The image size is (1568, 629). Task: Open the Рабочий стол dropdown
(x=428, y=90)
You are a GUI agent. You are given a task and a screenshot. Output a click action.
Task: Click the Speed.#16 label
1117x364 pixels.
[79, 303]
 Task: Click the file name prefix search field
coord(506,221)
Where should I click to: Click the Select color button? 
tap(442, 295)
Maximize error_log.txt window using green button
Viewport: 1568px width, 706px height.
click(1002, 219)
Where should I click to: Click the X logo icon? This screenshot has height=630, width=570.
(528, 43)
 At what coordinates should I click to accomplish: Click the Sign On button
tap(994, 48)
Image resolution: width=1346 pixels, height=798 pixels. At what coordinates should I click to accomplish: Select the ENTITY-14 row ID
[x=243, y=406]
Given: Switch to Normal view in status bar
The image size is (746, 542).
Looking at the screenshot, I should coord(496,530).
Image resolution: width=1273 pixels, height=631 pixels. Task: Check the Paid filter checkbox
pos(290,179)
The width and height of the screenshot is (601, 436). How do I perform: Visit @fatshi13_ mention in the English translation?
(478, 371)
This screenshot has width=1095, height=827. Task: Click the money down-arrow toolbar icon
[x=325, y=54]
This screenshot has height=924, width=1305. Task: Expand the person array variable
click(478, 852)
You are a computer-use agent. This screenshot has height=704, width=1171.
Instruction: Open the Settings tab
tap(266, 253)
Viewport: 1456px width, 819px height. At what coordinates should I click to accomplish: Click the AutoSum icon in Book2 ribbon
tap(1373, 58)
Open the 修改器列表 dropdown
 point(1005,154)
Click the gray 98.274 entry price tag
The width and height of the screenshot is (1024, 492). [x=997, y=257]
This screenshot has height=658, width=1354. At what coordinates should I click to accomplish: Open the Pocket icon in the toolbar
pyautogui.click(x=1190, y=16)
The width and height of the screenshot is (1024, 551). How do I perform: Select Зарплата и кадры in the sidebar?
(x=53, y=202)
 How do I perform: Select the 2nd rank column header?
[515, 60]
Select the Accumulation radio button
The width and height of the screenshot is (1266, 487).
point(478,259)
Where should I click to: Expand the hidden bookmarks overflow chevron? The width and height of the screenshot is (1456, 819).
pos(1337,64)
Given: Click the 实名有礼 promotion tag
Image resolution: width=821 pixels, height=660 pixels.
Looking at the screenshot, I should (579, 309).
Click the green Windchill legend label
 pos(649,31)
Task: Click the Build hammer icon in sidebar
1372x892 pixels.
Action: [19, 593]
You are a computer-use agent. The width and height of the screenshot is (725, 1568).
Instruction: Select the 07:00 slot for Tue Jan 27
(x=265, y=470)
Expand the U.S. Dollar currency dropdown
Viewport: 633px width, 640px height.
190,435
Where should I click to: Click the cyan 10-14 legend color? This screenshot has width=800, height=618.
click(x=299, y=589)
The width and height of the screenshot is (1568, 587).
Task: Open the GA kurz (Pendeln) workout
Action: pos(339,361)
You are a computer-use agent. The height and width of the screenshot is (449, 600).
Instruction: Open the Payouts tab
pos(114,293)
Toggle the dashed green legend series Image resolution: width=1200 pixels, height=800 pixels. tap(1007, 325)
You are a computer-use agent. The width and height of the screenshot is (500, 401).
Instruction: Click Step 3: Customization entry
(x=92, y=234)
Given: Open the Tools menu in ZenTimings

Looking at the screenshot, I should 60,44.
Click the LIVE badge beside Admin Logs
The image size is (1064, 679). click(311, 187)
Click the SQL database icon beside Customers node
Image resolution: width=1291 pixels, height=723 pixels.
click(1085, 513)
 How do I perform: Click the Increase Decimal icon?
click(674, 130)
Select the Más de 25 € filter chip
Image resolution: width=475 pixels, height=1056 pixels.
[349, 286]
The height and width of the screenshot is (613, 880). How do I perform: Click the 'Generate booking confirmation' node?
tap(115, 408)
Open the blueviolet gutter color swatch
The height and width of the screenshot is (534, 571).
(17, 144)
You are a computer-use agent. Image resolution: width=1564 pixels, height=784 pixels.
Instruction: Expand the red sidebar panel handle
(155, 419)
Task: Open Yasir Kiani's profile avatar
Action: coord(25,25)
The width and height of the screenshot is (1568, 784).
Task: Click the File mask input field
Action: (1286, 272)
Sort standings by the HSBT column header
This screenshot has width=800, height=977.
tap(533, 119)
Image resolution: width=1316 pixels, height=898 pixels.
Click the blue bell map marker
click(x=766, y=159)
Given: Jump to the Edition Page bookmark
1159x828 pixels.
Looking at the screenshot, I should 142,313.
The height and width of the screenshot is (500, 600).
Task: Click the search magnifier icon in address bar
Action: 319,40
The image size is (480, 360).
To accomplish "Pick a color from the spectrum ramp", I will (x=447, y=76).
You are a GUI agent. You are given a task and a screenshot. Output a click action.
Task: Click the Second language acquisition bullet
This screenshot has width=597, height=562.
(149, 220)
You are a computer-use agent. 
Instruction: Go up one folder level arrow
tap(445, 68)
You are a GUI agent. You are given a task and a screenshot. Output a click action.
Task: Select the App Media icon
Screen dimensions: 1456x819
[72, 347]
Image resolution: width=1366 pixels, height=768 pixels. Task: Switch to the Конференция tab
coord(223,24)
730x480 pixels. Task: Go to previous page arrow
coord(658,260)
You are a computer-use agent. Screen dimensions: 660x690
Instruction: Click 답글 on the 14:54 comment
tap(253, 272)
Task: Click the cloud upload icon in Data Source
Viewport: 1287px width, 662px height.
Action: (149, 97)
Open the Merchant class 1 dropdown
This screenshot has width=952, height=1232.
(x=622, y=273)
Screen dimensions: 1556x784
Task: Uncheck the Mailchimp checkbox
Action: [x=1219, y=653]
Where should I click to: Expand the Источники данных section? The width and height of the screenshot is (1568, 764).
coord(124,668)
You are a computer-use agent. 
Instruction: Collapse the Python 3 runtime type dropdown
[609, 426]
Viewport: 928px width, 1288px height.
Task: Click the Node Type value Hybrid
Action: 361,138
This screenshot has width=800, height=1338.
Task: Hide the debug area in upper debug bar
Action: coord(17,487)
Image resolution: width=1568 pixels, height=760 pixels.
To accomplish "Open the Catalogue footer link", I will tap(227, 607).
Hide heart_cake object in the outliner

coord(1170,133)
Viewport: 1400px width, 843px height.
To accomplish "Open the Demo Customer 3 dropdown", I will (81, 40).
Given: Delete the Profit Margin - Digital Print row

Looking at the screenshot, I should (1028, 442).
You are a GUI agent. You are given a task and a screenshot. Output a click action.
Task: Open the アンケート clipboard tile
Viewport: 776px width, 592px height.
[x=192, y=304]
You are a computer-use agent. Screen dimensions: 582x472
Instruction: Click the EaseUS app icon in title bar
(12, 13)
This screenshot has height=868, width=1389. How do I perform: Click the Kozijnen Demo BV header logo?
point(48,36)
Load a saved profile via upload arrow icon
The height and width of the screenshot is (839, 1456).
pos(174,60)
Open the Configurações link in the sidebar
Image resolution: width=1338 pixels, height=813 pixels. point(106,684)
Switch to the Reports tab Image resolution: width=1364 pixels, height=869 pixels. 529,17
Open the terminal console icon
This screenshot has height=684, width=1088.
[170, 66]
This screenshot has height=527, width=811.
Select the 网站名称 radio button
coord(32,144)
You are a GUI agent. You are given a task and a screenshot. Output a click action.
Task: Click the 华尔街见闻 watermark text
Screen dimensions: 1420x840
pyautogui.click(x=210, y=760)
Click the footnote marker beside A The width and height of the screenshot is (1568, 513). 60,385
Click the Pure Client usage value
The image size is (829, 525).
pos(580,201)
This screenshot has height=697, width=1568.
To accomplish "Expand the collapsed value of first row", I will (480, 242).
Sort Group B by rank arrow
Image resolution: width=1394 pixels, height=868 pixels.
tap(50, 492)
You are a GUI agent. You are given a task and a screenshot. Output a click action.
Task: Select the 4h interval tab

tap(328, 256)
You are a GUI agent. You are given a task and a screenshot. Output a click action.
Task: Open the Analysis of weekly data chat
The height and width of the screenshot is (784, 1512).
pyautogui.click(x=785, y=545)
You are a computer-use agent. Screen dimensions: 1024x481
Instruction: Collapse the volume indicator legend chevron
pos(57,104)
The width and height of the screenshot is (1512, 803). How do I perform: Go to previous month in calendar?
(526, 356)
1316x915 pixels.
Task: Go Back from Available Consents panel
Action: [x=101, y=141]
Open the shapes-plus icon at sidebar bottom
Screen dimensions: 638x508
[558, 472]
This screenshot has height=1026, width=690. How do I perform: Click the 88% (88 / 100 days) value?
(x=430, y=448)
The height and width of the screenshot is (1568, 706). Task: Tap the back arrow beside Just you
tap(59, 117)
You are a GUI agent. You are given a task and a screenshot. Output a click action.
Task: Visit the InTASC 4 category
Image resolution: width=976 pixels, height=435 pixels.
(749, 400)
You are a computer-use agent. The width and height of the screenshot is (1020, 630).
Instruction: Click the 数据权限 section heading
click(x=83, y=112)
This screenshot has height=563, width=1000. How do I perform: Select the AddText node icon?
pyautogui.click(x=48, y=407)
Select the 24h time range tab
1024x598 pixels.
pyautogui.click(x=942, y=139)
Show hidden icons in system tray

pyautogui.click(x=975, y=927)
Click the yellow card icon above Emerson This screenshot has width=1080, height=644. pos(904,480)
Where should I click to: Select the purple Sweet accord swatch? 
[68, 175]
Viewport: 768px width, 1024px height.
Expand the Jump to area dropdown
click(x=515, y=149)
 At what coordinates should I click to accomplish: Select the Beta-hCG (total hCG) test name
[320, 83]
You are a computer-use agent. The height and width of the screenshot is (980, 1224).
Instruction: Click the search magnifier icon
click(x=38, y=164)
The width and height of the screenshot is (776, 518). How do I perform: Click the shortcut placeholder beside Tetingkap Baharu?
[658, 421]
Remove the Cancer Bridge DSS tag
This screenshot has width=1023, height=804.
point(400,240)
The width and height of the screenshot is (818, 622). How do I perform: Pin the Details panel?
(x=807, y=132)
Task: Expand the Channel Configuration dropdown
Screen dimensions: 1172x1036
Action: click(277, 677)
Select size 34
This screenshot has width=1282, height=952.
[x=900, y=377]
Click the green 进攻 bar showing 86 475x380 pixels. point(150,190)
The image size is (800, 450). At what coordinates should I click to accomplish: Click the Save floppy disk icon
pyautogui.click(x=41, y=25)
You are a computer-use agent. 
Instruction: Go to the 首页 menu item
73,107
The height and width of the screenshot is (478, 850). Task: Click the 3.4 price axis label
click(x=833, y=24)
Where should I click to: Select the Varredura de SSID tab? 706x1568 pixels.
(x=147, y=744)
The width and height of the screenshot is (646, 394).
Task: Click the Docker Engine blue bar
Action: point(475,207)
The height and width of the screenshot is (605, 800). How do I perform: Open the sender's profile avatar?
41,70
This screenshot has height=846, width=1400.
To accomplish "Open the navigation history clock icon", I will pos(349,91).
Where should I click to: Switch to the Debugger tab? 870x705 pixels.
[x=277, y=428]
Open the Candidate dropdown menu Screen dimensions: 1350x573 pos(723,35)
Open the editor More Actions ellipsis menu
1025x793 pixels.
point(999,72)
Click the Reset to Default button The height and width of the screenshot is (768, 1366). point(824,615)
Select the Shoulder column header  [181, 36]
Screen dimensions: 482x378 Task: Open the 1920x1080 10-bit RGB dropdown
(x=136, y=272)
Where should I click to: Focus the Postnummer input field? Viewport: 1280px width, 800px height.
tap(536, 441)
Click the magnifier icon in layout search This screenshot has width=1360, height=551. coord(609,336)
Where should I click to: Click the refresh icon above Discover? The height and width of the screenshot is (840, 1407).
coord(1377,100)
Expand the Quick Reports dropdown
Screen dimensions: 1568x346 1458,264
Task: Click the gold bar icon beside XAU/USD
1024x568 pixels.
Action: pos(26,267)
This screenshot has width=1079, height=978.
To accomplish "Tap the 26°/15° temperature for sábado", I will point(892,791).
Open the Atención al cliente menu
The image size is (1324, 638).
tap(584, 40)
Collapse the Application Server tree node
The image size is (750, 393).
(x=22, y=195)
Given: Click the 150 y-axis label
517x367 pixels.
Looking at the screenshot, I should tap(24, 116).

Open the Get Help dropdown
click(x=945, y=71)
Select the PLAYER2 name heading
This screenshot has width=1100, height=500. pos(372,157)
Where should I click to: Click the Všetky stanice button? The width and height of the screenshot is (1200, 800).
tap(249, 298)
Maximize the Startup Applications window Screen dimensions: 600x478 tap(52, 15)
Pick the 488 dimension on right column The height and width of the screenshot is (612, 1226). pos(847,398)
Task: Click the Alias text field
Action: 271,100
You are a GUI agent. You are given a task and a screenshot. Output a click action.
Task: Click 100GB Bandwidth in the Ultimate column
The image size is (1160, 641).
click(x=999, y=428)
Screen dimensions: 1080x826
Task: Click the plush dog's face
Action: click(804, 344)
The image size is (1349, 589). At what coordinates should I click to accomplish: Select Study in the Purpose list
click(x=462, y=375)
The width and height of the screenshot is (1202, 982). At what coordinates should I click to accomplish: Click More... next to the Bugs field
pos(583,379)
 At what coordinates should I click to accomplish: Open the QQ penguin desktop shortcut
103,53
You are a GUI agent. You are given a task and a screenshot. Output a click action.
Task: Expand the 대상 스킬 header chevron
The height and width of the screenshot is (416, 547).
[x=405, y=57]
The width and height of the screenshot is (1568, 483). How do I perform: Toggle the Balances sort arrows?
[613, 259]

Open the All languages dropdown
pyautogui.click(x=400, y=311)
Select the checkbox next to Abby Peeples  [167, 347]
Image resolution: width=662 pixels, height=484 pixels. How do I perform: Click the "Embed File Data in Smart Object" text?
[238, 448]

· · · ·

### Task statement
Output as a JSON list of strings every line from the start of the records through the line containing "point(478,259)", inclusive, one string per line, with blank lines left out.

### Final result
[
  "The image size is (1568, 629). Task: Open the Рабочий стол dropdown",
  "(x=428, y=90)",
  "You are a GUI agent. You are given a task and a screenshot. Output a click action.",
  "Task: Click the Speed.#16 label",
  "1117x364 pixels.",
  "[79, 303]",
  " Task: Click the file name prefix search field",
  "coord(506,221)",
  "Where should I click to: Click the Select color button? ",
  "tap(442, 295)",
  "Maximize error_log.txt window using green button",
  "Viewport: 1568px width, 706px height.",
  "click(1002, 219)",
  "Where should I click to: Click the X logo icon? This screenshot has height=630, width=570.",
  "(528, 43)",
  " At what coordinates should I click to accomplish: Click the Sign On button",
  "tap(994, 48)",
  "Image resolution: width=1346 pixels, height=798 pixels. At what coordinates should I click to accomplish: Select the ENTITY-14 row ID",
  "[x=243, y=406]",
  "Given: Switch to Normal view in status bar",
  "The image size is (746, 542).",
  "Looking at the screenshot, I should coord(496,530).",
  "Image resolution: width=1273 pixels, height=631 pixels. Task: Check the Paid filter checkbox",
  "pos(290,179)",
  "The width and height of the screenshot is (601, 436). How do I perform: Visit @fatshi13_ mention in the English translation?",
  "(478, 371)",
  "This screenshot has width=1095, height=827. Task: Click the money down-arrow toolbar icon",
  "[x=325, y=54]",
  "This screenshot has height=924, width=1305. Task: Expand the person array variable",
  "click(478, 852)",
  "You are a computer-use agent. This screenshot has height=704, width=1171.",
  "Instruction: Open the Settings tab",
  "tap(266, 253)",
  "Viewport: 1456px width, 819px height. At what coordinates should I click to accomplish: Click the AutoSum icon in Book2 ribbon",
  "tap(1373, 58)",
  "Open the 修改器列表 dropdown",
  " point(1005,154)",
  "Click the gray 98.274 entry price tag",
  "The width and height of the screenshot is (1024, 492). [x=997, y=257]",
  "This screenshot has height=658, width=1354. At what coordinates should I click to accomplish: Open the Pocket icon in the toolbar",
  "pyautogui.click(x=1190, y=16)",
  "The width and height of the screenshot is (1024, 551). How do I perform: Select Зарплата и кадры in the sidebar?",
  "(x=53, y=202)",
  " How do I perform: Select the 2nd rank column header?",
  "[515, 60]",
  "Select the Accumulation radio button",
  "The width and height of the screenshot is (1266, 487).",
  "point(478,259)"
]